Die Empfehlung von Rainer Thanner:
-Leitungswasser, kein Teichwasser, 
-Temperatur nicht erhöhen, 
-Wasser auf 0,7% aufsalzen,


----------



## Vera44 (14. März 2012)

*AW: Schock beim Anblick*

Hallo Jörg,

danke für die Antwort. Das habe ich ja nun getan, jetzt heißt es abwarten. Aber ich finde schon dass es schlimm aussieht.


----------



## Ulli (14. März 2012)

*AW: Schock beim Anblick*

Hallo Vera,

das sieht nach EMS aus, das Beste, was ich dazu bisher gelesen habe:

http://www.konishi-koi.com/kh/index.php?id=1874

Also es besteht noch Hoffnung, Du hast ihn ja bereits aus dem Teich nach innen geholt.

Viele Grüße
Ulli


----------



## Vera44 (14. März 2012)

*AW: Schock beim Anblick*

Hallo Ulli!

Danke für den Link.


----------



## underfrange (15. März 2012)

*AW: Schock beim Anblick*

Ich drücke dir die Daumen das das wieder wird.


----------



## Benseoo7 (15. März 2012)

*AW: Schock beim Anblick*

Hallo Vera,
ich hatte letztes Jahr das selbe mit meinem Platinum ( ganz Weißer ).
Bei mir schwimmt Sie nun Kerngesund durch den Teich. Allerdings habe ich das Wasser immer auf ca. 24°C erwärmt. Schau mal die Bilder in meinem Album an. Sah wirklich noch schlimmer aus. Ich glaube ja, dass mit der Temperatur das Imunsystem und die Organe allgemein besser reagieren oder nicht??? 10°C scheint mir sehr Kalt zu sein??? Kann echt aus eigener Erfahrung nur Raten. Wassertemperatur bis ca.20-24°C Erwärmen.Ich habe immer bei einem Salzbad 5 Liter Teichwasser, Rest aus der Warmwasserleitung, bis 24°C erreicht ist. Und das Kurzbad mit 15-20g Salz pro Liter ca.20min.  4 Tage einmal Morgens und Abends und nach 1 Woche war er wieder fit. Musste aber natürlich wegen der Temperatur noch 4-6 Wochen Warten, bis er in den Teich wieder durfte.
Drücke die Daumen für so ein schönen Koi.Wirklich Chick.

Gruß

Ben


----------



## Joerg (15. März 2012)

*AW: Schock beim Anblick*

Hallo Vera,
ein TA sollte die sicherste Methode sein ihn durchzubringen.

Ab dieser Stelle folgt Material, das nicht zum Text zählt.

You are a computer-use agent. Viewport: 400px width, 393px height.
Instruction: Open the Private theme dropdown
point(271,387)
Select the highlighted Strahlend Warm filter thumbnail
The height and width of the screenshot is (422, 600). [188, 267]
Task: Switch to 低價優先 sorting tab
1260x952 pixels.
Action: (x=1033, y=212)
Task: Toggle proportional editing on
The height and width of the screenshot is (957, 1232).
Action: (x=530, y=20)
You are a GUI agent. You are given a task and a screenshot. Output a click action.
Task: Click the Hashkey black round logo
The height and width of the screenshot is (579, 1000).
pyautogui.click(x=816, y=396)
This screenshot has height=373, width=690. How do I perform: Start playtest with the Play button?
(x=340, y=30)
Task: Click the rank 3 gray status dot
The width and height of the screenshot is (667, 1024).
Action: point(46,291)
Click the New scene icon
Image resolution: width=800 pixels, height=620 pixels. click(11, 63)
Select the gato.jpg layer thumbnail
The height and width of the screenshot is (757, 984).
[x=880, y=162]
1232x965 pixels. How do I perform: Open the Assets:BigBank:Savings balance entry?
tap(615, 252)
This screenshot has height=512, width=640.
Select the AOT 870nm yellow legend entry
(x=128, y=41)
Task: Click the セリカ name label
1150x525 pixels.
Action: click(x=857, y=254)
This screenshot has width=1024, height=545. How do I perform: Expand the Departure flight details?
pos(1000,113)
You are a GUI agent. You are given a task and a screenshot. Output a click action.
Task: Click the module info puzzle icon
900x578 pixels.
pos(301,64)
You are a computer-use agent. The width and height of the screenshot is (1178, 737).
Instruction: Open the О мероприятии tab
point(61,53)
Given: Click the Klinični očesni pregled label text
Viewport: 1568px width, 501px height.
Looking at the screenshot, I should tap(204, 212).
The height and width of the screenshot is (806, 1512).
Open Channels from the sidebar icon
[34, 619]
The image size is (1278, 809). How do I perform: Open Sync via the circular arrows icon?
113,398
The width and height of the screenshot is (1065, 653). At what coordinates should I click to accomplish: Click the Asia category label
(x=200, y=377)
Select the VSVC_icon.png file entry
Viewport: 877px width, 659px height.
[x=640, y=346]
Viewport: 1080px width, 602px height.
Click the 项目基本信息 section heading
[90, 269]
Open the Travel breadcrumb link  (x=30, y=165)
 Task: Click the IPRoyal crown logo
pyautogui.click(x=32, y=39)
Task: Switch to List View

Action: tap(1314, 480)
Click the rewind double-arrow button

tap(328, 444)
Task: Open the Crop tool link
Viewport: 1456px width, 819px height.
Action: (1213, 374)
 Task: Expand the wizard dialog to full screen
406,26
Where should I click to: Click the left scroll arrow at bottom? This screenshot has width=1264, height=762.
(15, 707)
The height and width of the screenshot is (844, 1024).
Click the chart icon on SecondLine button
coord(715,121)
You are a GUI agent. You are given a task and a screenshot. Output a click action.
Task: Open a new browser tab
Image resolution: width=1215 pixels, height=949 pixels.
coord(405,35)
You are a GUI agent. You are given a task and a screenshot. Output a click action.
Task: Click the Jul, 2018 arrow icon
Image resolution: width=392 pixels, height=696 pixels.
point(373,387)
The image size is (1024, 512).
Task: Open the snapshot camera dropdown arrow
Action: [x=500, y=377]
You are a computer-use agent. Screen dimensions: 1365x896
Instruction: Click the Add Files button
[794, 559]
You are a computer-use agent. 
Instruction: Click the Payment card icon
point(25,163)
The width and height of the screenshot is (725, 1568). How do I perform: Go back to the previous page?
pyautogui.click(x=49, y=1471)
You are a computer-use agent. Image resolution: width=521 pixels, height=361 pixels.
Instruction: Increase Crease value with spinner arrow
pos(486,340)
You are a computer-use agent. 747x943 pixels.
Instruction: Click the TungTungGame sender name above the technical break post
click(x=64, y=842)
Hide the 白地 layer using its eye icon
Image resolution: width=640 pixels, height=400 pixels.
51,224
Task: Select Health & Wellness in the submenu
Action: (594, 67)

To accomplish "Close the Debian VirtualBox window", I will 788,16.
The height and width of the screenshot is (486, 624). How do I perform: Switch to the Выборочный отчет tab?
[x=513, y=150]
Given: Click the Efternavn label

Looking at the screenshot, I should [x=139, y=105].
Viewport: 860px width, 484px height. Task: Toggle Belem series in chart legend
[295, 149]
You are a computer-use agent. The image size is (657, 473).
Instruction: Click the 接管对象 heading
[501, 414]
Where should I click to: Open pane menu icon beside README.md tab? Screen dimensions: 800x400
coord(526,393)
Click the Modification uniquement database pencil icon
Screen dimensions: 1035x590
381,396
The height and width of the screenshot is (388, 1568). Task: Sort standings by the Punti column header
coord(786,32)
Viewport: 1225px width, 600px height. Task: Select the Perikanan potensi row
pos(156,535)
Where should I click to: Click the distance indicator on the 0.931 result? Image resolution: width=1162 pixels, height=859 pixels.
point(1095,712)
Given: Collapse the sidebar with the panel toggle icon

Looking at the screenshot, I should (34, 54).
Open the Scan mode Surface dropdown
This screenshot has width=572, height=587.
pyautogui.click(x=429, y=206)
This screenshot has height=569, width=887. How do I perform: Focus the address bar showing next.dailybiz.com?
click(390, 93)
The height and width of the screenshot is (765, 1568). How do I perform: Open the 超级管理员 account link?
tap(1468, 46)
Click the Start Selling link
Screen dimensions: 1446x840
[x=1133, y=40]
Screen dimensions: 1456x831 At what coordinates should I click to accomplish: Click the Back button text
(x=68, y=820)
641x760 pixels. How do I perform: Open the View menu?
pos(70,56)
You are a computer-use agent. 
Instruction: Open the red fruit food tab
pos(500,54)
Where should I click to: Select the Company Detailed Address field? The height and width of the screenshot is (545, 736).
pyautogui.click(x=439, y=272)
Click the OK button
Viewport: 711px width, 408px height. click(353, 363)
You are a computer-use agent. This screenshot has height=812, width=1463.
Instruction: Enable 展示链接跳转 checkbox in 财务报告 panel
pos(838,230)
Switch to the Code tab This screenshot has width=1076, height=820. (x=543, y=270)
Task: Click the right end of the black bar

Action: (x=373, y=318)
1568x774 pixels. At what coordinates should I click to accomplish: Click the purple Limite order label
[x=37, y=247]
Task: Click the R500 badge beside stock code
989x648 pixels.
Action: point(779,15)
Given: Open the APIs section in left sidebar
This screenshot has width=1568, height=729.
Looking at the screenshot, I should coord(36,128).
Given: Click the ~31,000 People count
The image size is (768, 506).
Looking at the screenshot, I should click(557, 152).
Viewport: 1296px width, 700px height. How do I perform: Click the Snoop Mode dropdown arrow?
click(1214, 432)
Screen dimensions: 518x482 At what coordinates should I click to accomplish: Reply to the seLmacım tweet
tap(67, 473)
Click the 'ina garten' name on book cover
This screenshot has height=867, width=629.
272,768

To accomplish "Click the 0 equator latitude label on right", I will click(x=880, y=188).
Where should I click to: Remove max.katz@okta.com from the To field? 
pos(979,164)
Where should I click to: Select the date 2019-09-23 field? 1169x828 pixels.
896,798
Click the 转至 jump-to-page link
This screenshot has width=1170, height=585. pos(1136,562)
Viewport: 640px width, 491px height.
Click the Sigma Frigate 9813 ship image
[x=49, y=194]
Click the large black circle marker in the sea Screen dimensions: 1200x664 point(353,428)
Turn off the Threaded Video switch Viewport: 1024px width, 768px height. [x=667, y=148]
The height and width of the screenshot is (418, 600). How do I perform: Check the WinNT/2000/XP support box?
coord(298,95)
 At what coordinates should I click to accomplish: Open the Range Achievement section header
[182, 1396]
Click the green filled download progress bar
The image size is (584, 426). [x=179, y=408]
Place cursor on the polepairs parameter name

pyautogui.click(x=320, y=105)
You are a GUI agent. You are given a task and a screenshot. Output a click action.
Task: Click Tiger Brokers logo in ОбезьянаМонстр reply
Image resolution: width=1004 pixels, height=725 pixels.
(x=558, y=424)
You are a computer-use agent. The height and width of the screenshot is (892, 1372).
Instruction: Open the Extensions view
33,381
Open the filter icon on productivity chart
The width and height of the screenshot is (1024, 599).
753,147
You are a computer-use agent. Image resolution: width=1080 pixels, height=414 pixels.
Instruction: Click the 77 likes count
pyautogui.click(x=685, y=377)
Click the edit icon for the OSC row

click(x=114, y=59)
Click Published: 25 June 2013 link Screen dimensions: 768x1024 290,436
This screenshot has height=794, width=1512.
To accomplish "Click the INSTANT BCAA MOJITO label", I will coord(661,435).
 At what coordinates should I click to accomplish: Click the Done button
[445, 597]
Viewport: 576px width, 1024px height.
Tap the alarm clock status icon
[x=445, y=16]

Wenn, dann die Temperatur nur ganz langsam erhöhen. Die Umstellung belastet den Organismus.
Ansonsten immer ordentlich WW machen. 20% täglich sind da sicher nicht zu viel.


----------



## Vera44 (15. März 2012)

*AW: Schock beim Anblick*

Hallo, danke für die Hilfe.

Hab heut 50% WW gemacht. Das Wasser erwärmt sich durch die Raumtemperatur, also langsam. Ich habe drauf geachtet dass das frische Wasser die gleiche Temperatur hat. Nachgesalzen habe ich auch.
Das Fischi schwimmt... und ich bilde mir ein dass es ein wenig besser geworden ist.
Die nächsten Tage werden es zeigen.


----------



## Joerg (15. März 2012)

*AW: Schock beim Anblick*

Hallo Vera,
die Nieren werden durch das Salz schon entlastet und der Koi kann sich langsam erholen.
Die Temperatur nur nicht zu schnell steigen lassen. Mehr als 2° täglich sollten es nicht sein.
Weiter WW und ganz wenig füttern, wenn es schon was annimmt.


----------



## Vera44 (17. März 2012)

*AW: Schock beim Anblick*

Juhuuu!

Dem Fischi geht es deutlich besser. Die Schuppen liegen wieder an und es ist auch das erste Mal hinten was rausgekommen. Hunger hat er allerdings noch nicht.
Die Wassertemperatur liegt nun bei 18,5°. Schaut selbst, es sieht doch schon wieder gut aus zu vorher.


----------



## Joerg (17. März 2012)

*AW: Schock beim Anblick*

Hi Vera,
der schaut wirklich schon viel viel besser aus. 
Gönne ihm noch etwas Ruhe, damit er sich gut erholen kann.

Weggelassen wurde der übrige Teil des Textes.